While the 30%/1% regime covers income tax, be aware of other levies that can affect crypto:

  • Gift Tax: If you receive crypto as a gift (from non-relatives) exceeding ₹50,000 in a year, that gift’s full value is taxed as income at your slab rate. As with any gift, transfers between spouses/close relatives or gifts below ₹50k are exempt.

  • GST on Crypto Services: Starting July 7, 2025, the Indian government has mandated an 18% GST on crypto exchange and service fees for Indian users. This GST is applied to trading fees, withdrawal fees, staking charges, etc., and is in addition to the 30% income tax and 1% TDS. In practice, platforms like Bybit now charge Indian traders 18% GST on transaction fees. This makes crypto trading significantly more expensive. (The GST is on the fee component, not the entire crypto transaction value.)

  • Mining/Staking Income: If you earn crypto via mining or staking, that income is treated as ordinary income in the year received (at your normal tax rate). Later, when you sell those coins, the 30% VDA tax applies (with a ₹0 cost basis since they were “self-mined”). Note that even mining expenses are not deductible except through this mechanism.

  • NFTs & Other VDAs: All crypto-like assets (NFTs, tokens, etc.) fall under the same rules as coins. Profits from selling an NFT are taxed at 30%; buying/selling NFT art repeatedly is treated as crypto trading. Gift or income from NFTs follows the same slab-rate-then-30% logic above.

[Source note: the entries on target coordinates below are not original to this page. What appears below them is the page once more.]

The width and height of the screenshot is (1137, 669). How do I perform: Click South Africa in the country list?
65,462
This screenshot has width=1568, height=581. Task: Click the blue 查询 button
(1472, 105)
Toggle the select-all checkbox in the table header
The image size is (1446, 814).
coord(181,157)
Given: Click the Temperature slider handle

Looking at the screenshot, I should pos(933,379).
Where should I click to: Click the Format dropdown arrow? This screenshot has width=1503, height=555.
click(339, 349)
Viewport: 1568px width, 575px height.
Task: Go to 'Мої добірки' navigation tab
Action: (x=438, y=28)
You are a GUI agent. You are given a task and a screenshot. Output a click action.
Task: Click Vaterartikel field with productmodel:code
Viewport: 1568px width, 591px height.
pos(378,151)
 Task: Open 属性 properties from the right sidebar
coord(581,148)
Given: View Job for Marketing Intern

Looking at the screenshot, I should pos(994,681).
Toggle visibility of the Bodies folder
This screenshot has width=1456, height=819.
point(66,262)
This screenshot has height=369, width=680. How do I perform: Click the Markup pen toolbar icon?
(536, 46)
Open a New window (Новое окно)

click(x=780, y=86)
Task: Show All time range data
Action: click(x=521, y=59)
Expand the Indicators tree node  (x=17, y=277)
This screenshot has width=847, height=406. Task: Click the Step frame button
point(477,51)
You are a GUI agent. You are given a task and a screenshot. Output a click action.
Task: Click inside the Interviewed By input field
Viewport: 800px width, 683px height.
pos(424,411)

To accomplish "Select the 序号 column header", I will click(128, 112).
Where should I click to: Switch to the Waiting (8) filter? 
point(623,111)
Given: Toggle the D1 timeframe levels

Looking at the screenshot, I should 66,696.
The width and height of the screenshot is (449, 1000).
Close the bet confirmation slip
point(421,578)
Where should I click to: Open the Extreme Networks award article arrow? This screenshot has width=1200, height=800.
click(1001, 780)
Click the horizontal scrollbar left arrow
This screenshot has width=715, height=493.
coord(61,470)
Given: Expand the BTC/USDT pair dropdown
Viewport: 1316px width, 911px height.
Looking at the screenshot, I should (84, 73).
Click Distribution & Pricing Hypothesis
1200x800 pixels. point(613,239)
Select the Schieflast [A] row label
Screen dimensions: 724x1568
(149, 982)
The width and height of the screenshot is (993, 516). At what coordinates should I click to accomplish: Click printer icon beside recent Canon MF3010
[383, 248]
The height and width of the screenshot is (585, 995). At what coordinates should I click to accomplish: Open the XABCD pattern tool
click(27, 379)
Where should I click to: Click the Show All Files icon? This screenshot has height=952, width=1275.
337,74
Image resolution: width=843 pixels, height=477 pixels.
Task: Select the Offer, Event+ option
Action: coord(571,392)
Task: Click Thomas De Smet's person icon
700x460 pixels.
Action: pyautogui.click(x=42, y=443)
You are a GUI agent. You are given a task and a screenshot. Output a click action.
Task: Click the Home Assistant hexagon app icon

Staying Compliant & Looking Ahead

India has signaled that this strict crypto tax regime is here to stay. The Interim Budget 2025 did not change the 30% tax or 1% TDS rules. On the contrary, it introduced more transparency: from FY 2025–26 onwards, crypto exchanges and other reporting entities must furnish detailed reports of all user transactions to the tax authorities. The goal is to plug tax evasion. In fact, by mid-2025 tax authorities reported collecting over ₹700 crore from crypto taxes (FY 2022–24), and launched AI-driven systems to match exchange data with returns.

For taxpayers, the advice is straightforward: keep meticulous records of each crypto transaction (dates, INR value, cost, etc.) and report them accurately. Crypto tax tools or accountants can help. Remember that failure to declare crypto gains can lead to notices or penalties. The authorities are also planning to implement the OECD’s Crypto-Asset Reporting Framework (CARF) by 2027, meaning undeclared offshore crypto may not stay hidden.

In conclusion, understanding the crypto tax in India is essential for any investor or trader. The rules are strict, but clear: every profit from a “transfer” of crypto is taxed at 30%, every transfer over the threshold incurs 1% TDS, and losses are not deductible. By using the new Schedule VDA and claiming any TDS credits, you can stay compliant. While this regime may seem harsh, it also provides certainty: if you know the rules, you can calculate your tax owed and plan accordingly. Keep an eye on announcements each budget season, but for now, these are the latest laws on cryptocurrency taxes in India.

Disclaimer: This blog is for informational purposes only and does not constitute financial, tax, or legal advice. Cryptocurrency taxes in India are subject to changes in law and government notifications. Readers are advised to consult a qualified tax professional or financial advisor before making any investment or tax-related decisions.